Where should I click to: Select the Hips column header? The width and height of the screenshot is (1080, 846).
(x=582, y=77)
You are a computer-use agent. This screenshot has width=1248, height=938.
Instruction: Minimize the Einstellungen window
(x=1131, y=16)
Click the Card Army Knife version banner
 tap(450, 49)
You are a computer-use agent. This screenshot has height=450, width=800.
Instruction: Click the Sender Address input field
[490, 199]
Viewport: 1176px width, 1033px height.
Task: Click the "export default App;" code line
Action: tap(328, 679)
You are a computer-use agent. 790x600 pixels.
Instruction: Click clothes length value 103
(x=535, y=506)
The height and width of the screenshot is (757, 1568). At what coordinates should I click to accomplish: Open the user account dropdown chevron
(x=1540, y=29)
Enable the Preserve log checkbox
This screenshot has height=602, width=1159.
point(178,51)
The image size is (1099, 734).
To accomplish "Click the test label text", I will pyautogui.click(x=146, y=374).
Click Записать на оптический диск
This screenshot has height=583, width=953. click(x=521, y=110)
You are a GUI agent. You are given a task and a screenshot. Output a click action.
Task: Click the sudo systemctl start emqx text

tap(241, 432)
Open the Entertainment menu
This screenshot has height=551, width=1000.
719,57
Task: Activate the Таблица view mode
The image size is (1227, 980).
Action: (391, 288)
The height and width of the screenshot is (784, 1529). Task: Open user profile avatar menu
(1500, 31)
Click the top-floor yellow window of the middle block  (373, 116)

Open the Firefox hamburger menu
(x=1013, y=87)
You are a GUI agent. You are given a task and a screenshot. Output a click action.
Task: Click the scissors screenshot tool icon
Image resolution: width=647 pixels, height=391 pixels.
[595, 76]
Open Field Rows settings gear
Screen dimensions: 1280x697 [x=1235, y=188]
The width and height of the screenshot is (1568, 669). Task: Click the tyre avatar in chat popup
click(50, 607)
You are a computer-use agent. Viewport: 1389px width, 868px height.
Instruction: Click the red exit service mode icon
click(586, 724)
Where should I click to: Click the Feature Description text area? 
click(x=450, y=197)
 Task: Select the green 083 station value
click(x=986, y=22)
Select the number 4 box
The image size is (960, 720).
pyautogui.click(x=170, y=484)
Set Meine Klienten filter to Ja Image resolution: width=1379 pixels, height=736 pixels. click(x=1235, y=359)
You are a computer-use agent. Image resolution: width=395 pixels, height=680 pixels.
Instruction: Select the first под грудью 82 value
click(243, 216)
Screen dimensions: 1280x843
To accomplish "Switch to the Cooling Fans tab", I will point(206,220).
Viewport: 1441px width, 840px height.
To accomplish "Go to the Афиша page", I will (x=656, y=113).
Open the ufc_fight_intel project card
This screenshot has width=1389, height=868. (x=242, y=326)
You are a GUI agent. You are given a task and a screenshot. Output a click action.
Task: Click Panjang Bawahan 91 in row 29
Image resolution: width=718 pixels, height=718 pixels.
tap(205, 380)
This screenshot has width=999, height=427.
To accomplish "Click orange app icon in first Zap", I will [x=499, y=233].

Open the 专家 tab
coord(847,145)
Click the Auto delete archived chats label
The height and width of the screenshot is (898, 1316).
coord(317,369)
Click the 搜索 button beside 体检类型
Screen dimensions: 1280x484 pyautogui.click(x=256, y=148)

§ **THE TASK**: Look through the entries above and copy each line that has "agent" in it.

§ **RESPONSE BOX**:
You are a computer-use agent. This screenshot has width=1248, height=938.
You are a computer-use agent. This screenshot has height=450, width=800.
You are a computer-use agent. 790x600 pixels.
You are a GUI agent. You are given a task and a screenshot. Output a click action.
You are a GUI agent. You are given a task and a screenshot. Output a click action.
You are a computer-use agent. Viewport: 1389px width, 868px height.
You are a computer-use agent. Image resolution: width=395 pixels, height=680 pixels.
You are a GUI agent. You are given a task and a screenshot. Output a click action.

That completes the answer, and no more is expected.